加密代码更难被找到,因为他们没有一套模式。然而,加密代码看上去会像一块费解的文字。即使你不熟悉 javascript 编程,你会注意到你的网站上正常的javascript代码会使用基于常用英语单词的语法。编码或加密了的文本看上去就是完全不能理解的字母,数字和符号块。你应检查你网站日志来看看有没有对你所不认识的可执行文件的引用。可执行文件的扩展名包含.exe、.bat、.cmd、.scr以及.pif。
虽然大多数黑客的攻击重点是 html 代码,坏软件本身也有可能被上载到安全性很差的网站。不良软件可能包括不明的可执行文件(譬如以.exe、.bat、.cmd、.scr 以及.pif 结束的文件),javascript 文件,甚至把图片上传到您的网站而你并未发觉。有时攻击者仅仅想利用你的网站来寄存恶意软件,然后从其它受害网站链接到该软件。这里有一个检测你的网站是否被寄存了不良软件的方法,即从你的正在运行的网站中下载所有的源代码到一个虚拟机,然后使用反病毒或反间谍程序进行扫描。
如何进行对恶意软件的预防
1. 在让网站可下载软件之前进行恶意软件检查
2. 在你网站链接到其他网址前对链接进行恶意软件检查
3. 只使用有信誉、有良心的广告商,并定期监测以确保他们的广告是干净的确保你的广告网络是有信誉的并积极为广告主屏蔽恶意软件。如果他们不这么做,赶紧换人,并告诉他们你为什么要换。请记住,一个在你网上的广告,即使是由第三方提供的,仍然是你的网页的一部分。你应该只接受来自为保护客户不受恶意软件侵害而不懈努力的广告商。
4. 监控你网站的用户区
确保你网站的论坛,博客,和其他用户区的使用条款中明确禁止链接至恶意软件的帖子。您也可以选择不让用户直接连接到任何形式的可执行文件或插入javascript 到论坛帖子或其他用户生成内容区。你要严密监督你网站的这些区域以防止可疑的链接或可执行文件。

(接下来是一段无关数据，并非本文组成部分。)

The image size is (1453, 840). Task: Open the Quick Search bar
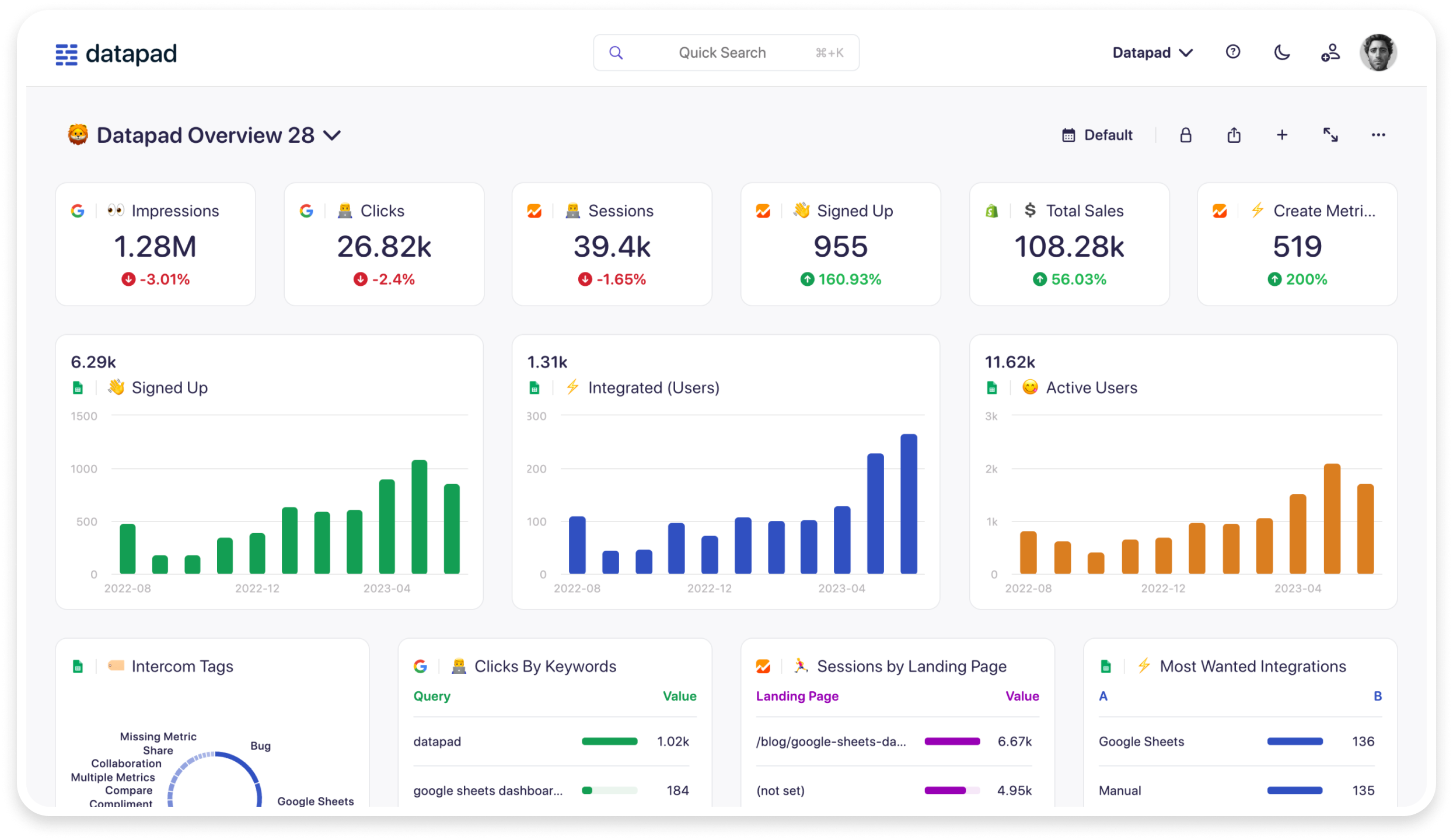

5. 堵住安全漏洞以防黑客攻击以下是使你的网站更安全的一些基本步骤:
* 使用复杂的密码。
* 使用 SSH 和 SFTP协议,而不是 telnet 或 FTP。Telnet和 FTP都被认为是不安全的,因为他们使用纯文本协议。他们传送的用户名和密码可以被任何接入网络的人读懂。SSH 和 SFTP都是加过密的以防止窃听。

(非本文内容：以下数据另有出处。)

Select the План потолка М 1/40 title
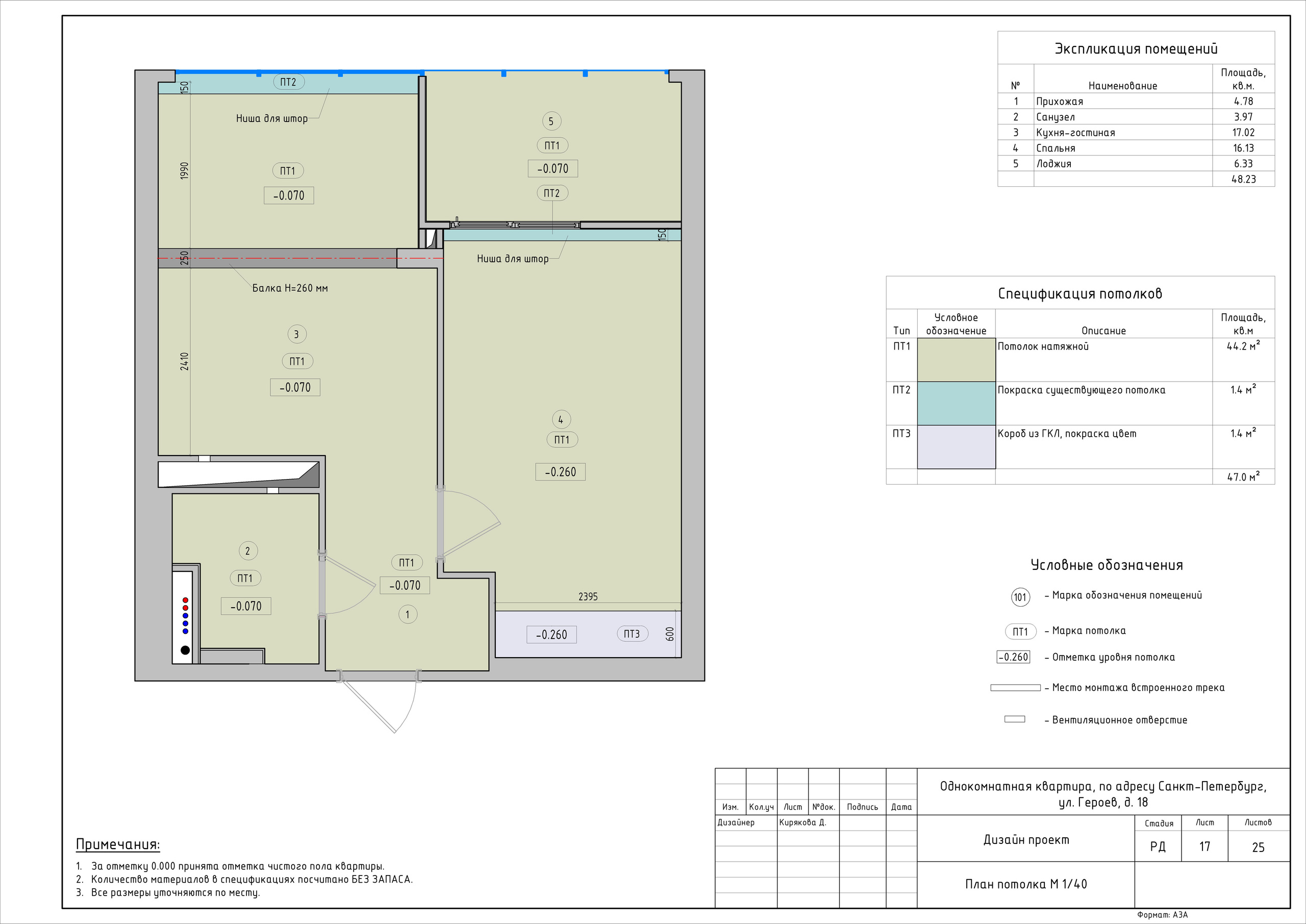point(1025,884)
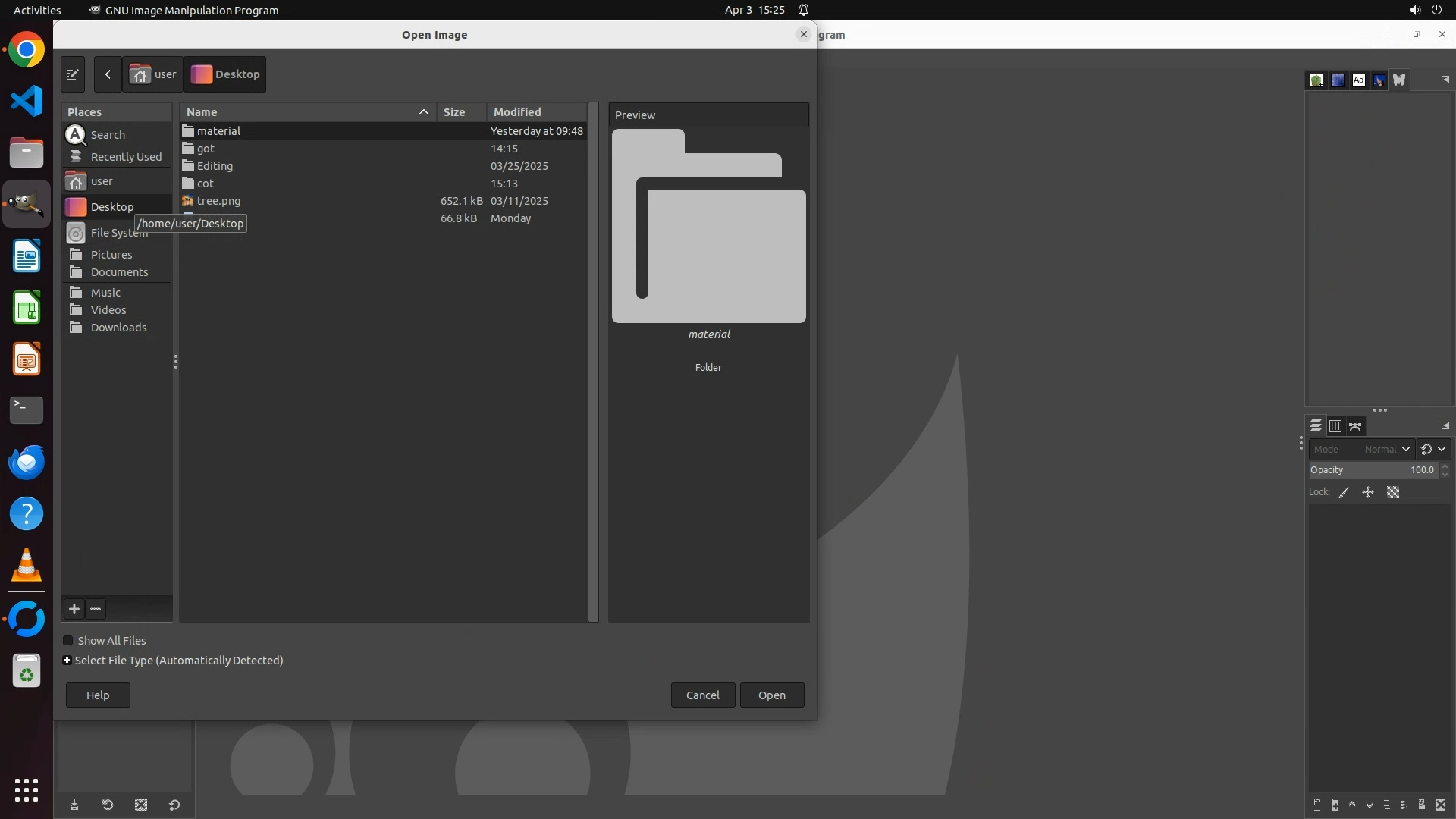1456x819 pixels.
Task: Open the Fonts dockable tab
Action: [x=1358, y=80]
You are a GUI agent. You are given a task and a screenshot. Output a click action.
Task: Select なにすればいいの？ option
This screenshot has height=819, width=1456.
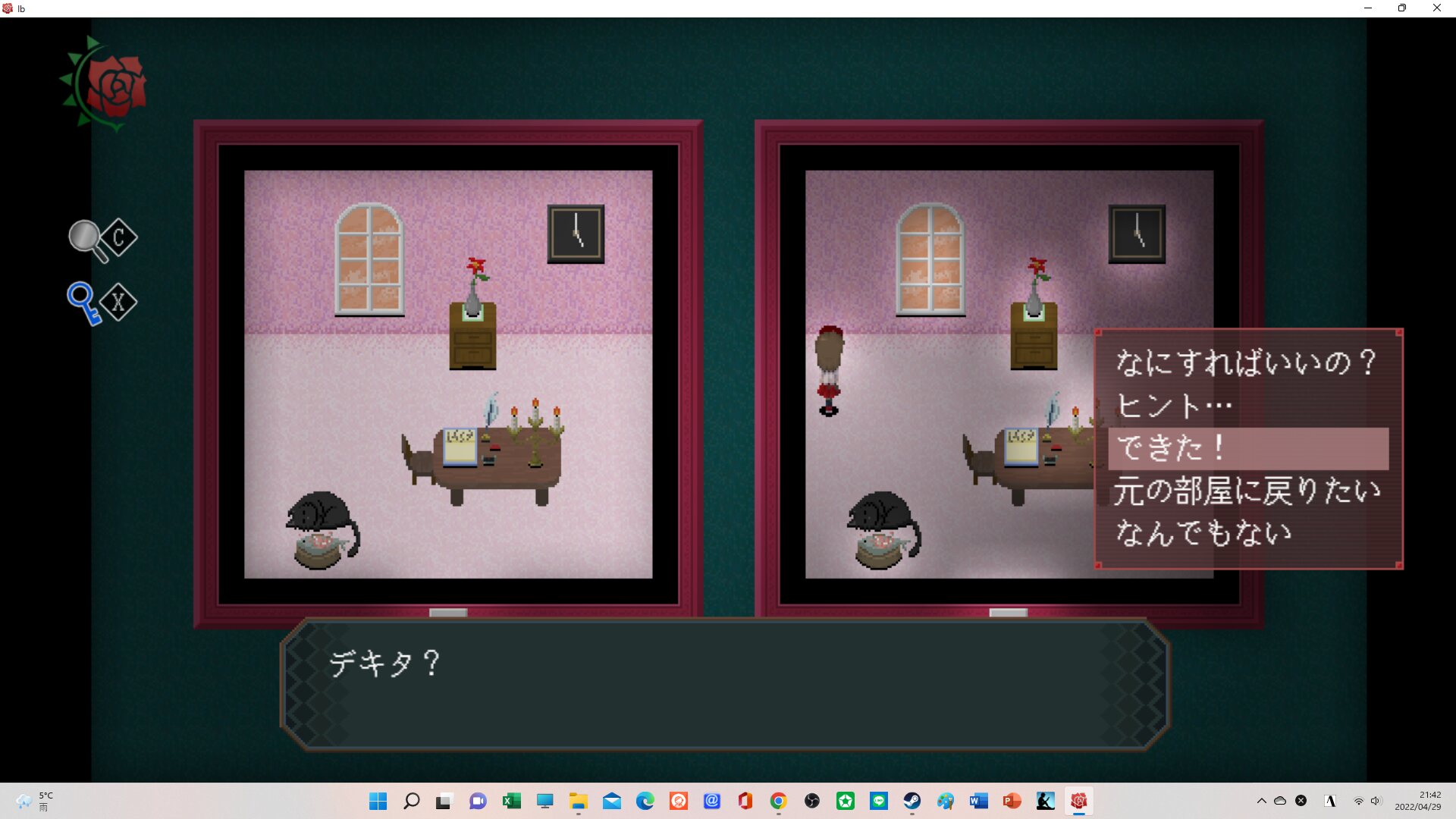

* 利用漏洞审查扫描器来扫描你的网站的安全漏洞。使用安全更新管理工具,以查找被错过的补丁。一旦找到,要立即应用补丁程序。
* 跟踪你网站或者你的网站寄存商使用的软件的最新消息,永远运行最新版本,其中包括安全补丁。订阅,并定期阅读你的寄存服务商和软件提供商的任何通讯或警报。

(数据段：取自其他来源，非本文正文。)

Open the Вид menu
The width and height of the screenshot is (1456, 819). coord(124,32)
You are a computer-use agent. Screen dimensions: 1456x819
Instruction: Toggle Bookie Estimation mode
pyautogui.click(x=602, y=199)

* 确保你的寄存服务商保持所有软件的更新,包括安全补丁。如果它们不这么做,敦促他们这样做或转换到另一家能为客户的网站安全竭尽全力的网站主机服务商。
当你的网站变得干净、安全后再重新上线,你可能想通知你的访问者你们所遇到的恶意软件问题,以及你解决问题的措施。如果一个用户因为访问了你的网站而已感染了恶意软件,让他们知道你的发现会帮助他们清理他们的计算机。